Though by no means as severe, Americans have, from time to time, also attempted to wield their own pseudo-ideology in the post-World War II era.
This ideology was best exemplified by then Vice President Richard Nixon in the spontaneous 1959 Kitchen Debates. Such an Americanism, according to Nixon, was industrial capitalism, and the best American was one who both produced and consumed. Rather than for the development of character or the pursuit of virtue, the freedom Americans experienced allowed for choice in consumer products. “We have many different manufacturers and many different kinds of washing machines so that the housewives have a choice,” Nixon told Soviet Premier Nikita Kruschev.
Americans throughout much of the Cold War, it seems, had become nothing more than homo economicus.

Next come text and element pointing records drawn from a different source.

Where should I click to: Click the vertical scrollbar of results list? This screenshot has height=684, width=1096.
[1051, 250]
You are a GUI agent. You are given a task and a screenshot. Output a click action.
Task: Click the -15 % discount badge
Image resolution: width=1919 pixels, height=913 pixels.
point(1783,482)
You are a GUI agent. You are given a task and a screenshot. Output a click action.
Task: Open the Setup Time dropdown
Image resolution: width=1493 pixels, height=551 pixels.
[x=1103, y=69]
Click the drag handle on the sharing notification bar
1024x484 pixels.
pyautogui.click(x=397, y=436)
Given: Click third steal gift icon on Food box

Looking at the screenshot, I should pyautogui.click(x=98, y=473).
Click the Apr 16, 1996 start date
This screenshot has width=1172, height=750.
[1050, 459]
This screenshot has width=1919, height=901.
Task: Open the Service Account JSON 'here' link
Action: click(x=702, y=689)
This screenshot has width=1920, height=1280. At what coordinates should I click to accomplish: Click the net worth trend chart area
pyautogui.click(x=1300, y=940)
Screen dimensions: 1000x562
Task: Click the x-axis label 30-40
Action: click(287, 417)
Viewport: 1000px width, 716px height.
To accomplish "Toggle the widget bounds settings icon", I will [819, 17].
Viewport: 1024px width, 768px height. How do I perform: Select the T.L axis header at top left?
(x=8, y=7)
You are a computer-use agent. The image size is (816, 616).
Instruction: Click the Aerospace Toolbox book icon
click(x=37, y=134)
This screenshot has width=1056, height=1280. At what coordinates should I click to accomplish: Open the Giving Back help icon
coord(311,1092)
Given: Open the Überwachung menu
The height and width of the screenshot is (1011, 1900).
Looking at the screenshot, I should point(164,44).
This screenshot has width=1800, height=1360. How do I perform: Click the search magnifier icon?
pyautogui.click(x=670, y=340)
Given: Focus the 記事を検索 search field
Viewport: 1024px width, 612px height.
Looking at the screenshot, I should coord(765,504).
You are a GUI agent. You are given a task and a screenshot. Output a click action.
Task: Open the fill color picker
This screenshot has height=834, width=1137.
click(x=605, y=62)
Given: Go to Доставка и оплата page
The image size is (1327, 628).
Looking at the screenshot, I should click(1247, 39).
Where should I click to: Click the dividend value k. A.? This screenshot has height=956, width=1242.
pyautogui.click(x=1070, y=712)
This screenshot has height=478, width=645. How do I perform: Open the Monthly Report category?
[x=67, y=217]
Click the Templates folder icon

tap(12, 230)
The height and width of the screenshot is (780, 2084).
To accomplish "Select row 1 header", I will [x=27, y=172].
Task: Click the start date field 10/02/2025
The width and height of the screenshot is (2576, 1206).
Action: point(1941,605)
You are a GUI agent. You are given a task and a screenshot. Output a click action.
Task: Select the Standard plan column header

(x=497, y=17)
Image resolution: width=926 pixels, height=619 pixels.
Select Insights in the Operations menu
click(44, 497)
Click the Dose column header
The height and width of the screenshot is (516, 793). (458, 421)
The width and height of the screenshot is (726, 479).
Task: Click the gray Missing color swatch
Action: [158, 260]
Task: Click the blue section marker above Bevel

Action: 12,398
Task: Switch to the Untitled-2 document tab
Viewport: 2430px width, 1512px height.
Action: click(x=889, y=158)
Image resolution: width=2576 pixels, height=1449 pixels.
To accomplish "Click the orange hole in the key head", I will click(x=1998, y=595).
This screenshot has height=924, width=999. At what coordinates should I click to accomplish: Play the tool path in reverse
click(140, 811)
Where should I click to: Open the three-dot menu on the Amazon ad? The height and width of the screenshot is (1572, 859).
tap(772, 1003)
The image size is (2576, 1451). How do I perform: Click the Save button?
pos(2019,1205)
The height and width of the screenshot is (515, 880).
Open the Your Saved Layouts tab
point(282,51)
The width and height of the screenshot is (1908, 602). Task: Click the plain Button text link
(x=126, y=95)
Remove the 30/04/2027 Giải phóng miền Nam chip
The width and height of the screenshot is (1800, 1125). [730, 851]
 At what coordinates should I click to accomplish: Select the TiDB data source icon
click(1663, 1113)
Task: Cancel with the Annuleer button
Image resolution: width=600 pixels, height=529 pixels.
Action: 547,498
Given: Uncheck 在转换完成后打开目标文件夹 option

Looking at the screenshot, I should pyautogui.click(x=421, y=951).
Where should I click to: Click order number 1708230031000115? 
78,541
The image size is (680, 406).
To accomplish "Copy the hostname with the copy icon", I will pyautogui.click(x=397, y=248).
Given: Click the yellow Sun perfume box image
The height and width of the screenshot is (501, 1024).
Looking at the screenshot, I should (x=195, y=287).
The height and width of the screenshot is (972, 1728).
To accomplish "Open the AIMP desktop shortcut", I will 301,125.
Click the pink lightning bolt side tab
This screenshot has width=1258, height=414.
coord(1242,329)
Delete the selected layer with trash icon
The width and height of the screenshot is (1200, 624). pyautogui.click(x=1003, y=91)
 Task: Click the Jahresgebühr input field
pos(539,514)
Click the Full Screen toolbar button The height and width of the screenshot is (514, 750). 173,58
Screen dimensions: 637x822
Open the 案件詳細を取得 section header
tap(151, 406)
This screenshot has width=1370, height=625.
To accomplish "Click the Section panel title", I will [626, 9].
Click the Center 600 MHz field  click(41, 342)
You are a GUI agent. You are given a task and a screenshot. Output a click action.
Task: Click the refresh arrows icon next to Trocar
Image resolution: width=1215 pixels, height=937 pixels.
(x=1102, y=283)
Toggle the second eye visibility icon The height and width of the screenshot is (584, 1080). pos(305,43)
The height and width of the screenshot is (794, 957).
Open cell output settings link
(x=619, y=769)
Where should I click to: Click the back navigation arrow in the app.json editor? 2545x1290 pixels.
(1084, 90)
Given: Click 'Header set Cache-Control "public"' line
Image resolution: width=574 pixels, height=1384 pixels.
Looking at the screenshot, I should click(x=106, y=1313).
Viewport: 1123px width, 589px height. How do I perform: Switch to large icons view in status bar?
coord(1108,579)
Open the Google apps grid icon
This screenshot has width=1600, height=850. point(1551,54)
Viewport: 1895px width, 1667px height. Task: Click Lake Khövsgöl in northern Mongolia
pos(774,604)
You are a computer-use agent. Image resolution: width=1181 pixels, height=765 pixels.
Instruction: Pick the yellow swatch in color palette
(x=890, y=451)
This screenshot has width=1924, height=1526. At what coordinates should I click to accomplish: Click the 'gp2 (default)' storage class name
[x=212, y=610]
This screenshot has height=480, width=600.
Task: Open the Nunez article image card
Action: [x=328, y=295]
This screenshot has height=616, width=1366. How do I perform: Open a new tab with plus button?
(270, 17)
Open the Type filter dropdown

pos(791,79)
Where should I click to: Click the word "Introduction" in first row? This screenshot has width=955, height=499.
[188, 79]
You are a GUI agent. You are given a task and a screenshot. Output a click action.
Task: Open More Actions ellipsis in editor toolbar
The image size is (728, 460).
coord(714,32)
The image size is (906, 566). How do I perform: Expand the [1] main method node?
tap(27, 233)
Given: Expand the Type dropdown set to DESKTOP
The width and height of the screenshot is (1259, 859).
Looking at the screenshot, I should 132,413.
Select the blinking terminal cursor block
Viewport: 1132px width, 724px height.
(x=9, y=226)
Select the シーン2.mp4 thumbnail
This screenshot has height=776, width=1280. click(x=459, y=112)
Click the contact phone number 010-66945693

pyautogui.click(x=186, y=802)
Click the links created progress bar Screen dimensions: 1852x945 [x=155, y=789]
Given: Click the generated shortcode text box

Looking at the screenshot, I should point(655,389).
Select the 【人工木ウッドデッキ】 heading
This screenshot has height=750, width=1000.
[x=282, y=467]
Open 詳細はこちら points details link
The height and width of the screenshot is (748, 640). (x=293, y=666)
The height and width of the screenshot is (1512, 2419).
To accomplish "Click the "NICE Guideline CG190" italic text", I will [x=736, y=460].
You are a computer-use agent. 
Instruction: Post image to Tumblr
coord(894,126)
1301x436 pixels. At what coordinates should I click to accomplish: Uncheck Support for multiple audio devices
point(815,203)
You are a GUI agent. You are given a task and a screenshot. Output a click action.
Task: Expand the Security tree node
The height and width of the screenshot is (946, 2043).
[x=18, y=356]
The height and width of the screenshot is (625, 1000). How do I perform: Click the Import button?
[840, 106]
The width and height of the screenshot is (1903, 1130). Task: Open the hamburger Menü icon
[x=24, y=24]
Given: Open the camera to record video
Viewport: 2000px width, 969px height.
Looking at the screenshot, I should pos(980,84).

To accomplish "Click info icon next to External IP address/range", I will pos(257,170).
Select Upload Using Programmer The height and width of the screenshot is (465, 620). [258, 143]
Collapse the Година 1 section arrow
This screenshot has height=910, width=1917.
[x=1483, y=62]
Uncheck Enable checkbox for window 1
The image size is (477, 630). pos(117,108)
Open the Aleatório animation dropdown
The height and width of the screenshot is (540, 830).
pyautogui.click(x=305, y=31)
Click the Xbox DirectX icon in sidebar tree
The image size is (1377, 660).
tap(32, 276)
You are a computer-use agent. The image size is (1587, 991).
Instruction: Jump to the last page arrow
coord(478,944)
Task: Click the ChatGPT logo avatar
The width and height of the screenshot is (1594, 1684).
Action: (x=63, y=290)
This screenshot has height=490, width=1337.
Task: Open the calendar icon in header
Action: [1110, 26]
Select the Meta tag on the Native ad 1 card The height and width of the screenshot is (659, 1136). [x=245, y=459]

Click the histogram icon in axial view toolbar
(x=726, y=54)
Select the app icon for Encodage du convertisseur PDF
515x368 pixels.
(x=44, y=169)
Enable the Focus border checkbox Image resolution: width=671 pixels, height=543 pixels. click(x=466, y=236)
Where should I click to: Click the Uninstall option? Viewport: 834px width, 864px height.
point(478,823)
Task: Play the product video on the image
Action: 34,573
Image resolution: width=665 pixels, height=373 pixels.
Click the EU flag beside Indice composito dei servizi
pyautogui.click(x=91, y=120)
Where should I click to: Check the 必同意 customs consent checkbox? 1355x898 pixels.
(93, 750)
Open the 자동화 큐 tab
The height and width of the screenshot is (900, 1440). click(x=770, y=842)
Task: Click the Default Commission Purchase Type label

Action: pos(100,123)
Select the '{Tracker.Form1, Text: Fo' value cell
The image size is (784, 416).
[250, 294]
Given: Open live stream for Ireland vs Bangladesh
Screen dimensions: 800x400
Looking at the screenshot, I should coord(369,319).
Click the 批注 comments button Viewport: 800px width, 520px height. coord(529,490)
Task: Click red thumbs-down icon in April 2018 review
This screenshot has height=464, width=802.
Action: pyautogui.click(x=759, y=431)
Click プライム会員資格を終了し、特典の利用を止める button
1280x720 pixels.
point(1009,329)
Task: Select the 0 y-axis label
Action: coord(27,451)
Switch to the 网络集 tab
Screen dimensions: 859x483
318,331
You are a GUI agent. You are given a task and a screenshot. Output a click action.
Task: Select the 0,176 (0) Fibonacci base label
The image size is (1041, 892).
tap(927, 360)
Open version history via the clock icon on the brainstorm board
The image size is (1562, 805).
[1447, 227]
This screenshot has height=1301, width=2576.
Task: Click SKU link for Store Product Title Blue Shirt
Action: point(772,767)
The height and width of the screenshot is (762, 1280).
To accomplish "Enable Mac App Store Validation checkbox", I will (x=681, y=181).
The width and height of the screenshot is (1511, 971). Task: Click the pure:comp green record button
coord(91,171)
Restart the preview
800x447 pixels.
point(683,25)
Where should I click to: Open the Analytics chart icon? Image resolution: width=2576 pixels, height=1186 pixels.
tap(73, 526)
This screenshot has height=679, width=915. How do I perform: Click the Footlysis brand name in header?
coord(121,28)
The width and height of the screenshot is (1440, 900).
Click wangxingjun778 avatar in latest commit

Not even homo faber, but homo economicus.
The war of ideologies throughout the 20th-century world resulted not only in mass death and in the mechanization of the human person.
The free world, far from immune, adopted many variations and forms of ideologies, all of which resulted in a confusion regarding right reason, first principles, virtue, and character.
Dear Lord, may we always remember that freedom and the blessings it gives are so much greater than choosing between Coke, Pepsi, and R.C. Or, even according to Nixon, better than choosing between General Electric and Amana.